# Scrapbooking(pictures)



## stefania (Apr 16, 2005)

I have just started a scrapbook for Chico last night...its fun and i got this one at Walmart for around $10


----------



## Teddy's Mummy! (Sep 21, 2005)

thats really good, i am making a scrapbook for Teddy&Milo at the mo but we havent got many pics printed so its not getting too far! lol :lol:


----------



## MYCHIBABY (Apr 26, 2005)

That looks great! I've been scrapbooking for years. It's fun isn't it? I have like 5 full books now. I do family and friends and occasions and have quite a few pages of the furbabies, too.


----------



## tik0z (Aug 5, 2005)

thats nice! good job


----------



## SCRAPPY (Sep 4, 2005)

Good job! looks great--


----------



## Gadget's Mom (Jan 14, 2005)

good job... I love scrapbooking... I am making a small one for gadget.. I don't have very many pages done... It is one I can leave in the truck so if I want to show some one I have it with me at all times... I think it is 8X4inches


----------



## chihuahua-lady (Apr 13, 2005)

great job il have to take some piccies of my chis show scrap book


----------



## chimom (Apr 1, 2005)

That looks great. My grand daughter made a scrapbook of Jazzy for me for my birthday. She's quite artistic, so it's really cute.
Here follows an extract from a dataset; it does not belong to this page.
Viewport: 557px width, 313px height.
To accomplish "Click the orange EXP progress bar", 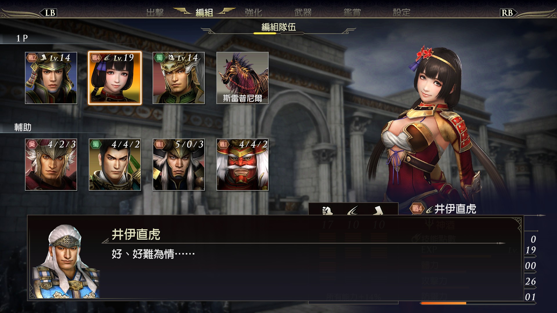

If I had a digital camera, I would take some pics.....[sigh]. Maybe Santa will bring me one for Christmas. :lol:


----------



## NoahFL (May 14, 2004)

What a great job! Scrapbooking is so much fun.


----------



## jo2004uk (Oct 16, 2005)

that scrap book looks great ur very good at design lol
i am going to make one of my puppy when i get her and i just cant wait
love 
jo xxxxxxxxxxxxxxxxx :albino:


----------



## NaliaLee (Jul 16, 2005)

OMG so nice! Love it!!!! I want to do it for Pedro now


----------



## ilovesadie (Jun 1, 2004)

That looks great! I love scrapbooking too but I just don't have time to do it! You've done a great job!


----------



## Jayne (Jul 8, 2005)

Thats great , i must start one for Tyson


----------



## Moco's Mommy (Oct 22, 2005)

I dont have ascrap book for Moco yet but I'm thinking about making one. I've just been very busy, with school and work (my other job - I'm a greeter.) and church. One of these days I'm going to have enough time to start making a book. I'll have to get some pictures first.


----------



## jo2004uk (Oct 16, 2005)

im definetly gonna buy one for when i get my pup i want to have everything to remember i think its an excellent idea i really do good luck with urs
love 
jo
xxxxxxxxxxxxxxxx
:wave:


----------



## stefania (Apr 16, 2005)

Thanks for all your nice comments  :wave:


----------



## jo2004uk (Oct 16, 2005)

ur very very welcome keep us all up to date with how u are getting on thanks 
jo
xxxxxxxxxxxxxxxxxxxxxxxxx


----------



## Mexibeach (Oct 20, 2005)

I love the little paw prints around the pictures. Very nice work!!


----------



## jo2004uk (Oct 16, 2005)

ive just brought A training and raisng diary for a puppy and its got little bits to put pics of certain times of ur pups life cant wait to get mine now so exciting not too much longer now
roll on new year
thanks
jo


----------



## stefania (Apr 16, 2005)

Thats great! I remember how excited i was,i couldnt wait to have Chico home  :wave:


----------



## jo2004uk (Oct 16, 2005)

thankyou thats really nice of u to say the pups r gona be born about xmas time so i can bring my little girl presuming there is one lol about feb time its so exciting 
how old is chico?
he is so sweet look at his little face ahhhhh 
:angel13:


----------



## Minty_Min82 (Sep 17, 2005)

Very Cute!


----------